4 Comments to “What’s It Gonna Be, D or R?”

  1. If you are for cowshit in your hamburger meat vote for the Republican.
    If you are for e.coli in your spinach vote for the Republican
    If you are for stinking polluted air vote for the Republican.
    If you are for putrid, chemical laden polluted water vote for the Republican
    If you are for overseas sweatshops using child labor to make your golf shirts vote for the Republican
    If you are for cheap imports and toys that poison our children vote for the Republican.
    If you are untested and unsafe drugs so that Big Pharma can make billions and billions vote for the Republican
    If you are for gas guzzling unsafe death trap vehicles vote for the Republican.
    If you are for oil companies raping the American public vote for the Republican.
    If you are for suppressing new energy technologies like solar, wind and biodiesel so your oil buddies can squeeze the very last nickel out of Americans vote for the Republican.
    If you are for war mongering and endless war and no-bid contracts vote for the Republican.
    If you are for turning our children into cannon fodder for oil vote for the Republican.
    If you are for stripping us of our constitutional rights vote for the Republican.
    If you are for denying women the right to control their own bodies vote for the Republican.
    If you are for fascism and believe that corporations have more say than US Citizens vote for the Republican.
    If you are for racism, hate, greed, hypocrisy and a state-sponsored religion vote for the Republican

  2. That criteria (D = bigger government, R = smaller government) hasn’t been true for a long time now.

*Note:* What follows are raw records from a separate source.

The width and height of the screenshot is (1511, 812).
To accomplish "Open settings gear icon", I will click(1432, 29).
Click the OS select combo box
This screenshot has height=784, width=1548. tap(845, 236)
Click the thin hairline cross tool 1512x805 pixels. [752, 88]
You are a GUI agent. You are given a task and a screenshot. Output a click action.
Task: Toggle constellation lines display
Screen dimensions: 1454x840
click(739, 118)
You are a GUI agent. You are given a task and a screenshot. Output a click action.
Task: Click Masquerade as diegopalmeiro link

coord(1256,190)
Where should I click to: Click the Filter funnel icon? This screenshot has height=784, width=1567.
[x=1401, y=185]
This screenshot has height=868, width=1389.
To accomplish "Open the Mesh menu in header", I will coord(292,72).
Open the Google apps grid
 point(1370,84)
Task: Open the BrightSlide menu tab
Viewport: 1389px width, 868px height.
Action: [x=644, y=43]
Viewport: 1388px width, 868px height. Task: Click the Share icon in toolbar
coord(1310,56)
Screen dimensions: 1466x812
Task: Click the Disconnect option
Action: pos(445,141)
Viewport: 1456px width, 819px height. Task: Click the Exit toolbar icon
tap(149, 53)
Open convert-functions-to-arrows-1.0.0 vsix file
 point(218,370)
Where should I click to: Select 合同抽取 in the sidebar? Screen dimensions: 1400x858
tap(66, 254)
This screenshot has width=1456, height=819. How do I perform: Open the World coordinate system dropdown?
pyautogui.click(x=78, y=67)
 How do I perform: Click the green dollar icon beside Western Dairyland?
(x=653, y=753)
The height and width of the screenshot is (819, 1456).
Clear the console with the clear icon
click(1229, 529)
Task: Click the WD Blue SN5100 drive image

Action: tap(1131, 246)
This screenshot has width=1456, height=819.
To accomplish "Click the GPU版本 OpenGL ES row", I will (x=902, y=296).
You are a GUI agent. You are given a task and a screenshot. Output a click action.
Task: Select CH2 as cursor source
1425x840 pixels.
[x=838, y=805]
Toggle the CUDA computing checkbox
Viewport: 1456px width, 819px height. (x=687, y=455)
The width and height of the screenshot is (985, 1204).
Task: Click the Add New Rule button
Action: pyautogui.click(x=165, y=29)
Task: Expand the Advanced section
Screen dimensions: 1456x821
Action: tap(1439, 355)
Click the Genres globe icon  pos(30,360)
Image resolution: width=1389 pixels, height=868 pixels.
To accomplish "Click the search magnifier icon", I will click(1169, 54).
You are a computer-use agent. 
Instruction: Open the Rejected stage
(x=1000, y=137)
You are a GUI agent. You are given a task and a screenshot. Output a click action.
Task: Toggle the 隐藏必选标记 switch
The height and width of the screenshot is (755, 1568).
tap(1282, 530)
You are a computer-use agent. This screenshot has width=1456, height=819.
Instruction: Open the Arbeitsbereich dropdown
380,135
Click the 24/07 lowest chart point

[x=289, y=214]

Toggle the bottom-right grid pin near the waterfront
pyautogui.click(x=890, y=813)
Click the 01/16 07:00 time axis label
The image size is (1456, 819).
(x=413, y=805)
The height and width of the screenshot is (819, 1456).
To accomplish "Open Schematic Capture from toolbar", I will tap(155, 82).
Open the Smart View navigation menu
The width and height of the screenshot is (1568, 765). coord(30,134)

    For proof of that, take the first six years of the Bush presidency. We had a Republican controlled House, Senate, and executive branch—and our deficits and debt soared at a rate faster than anytime we’ve seen since World War II. There was no decrease in spending, just a decrease in tax rates that favored the fabulously wealthy far more than the vast majority of good Americans, and the ham-handed axing of programs that didn’t fit with the GOP’s self-righteous busybody ways.

    This wasn’t merely Bush himself, or the entire administration: the GOP at large is to blame for this ridiculous free-for-all on the nation’s finances.

    Frankly, I’ve been hearing more rational reserve from the Democrats in Congress in the last eight years. It seems that if you want some level of financial responsibility, personal freedom and a less invasive government, you should probably consider voting Democratic for a while, at least until the GOP starts living up to its own ideals rather than being embroiled in a such a vast, lying hypocritical orgy that would make even the worst Pharisees of Biblical times say, “Oh, hey, that’s a bit over the top, don’t you think?”

    Clinton, for all his faults, at least started turning the financial hemorrhage around, and by the time his presidency ended, the public debt was coming down. By the end of W’s term, that debt will be flirting with a 250% increase. In eight years.

    Now, try saying “Rs are for smaller government” with a straight face this time.

  3. Bush and McCain wanted to give away $700 billion with no strings.

    Sorry. Just not gonna happen.

  4. You forgot to mention the vitriol going on between the *Republican* candidates before they finally settled on McCain. The trash-talking wasn’t a Democrat-only thing.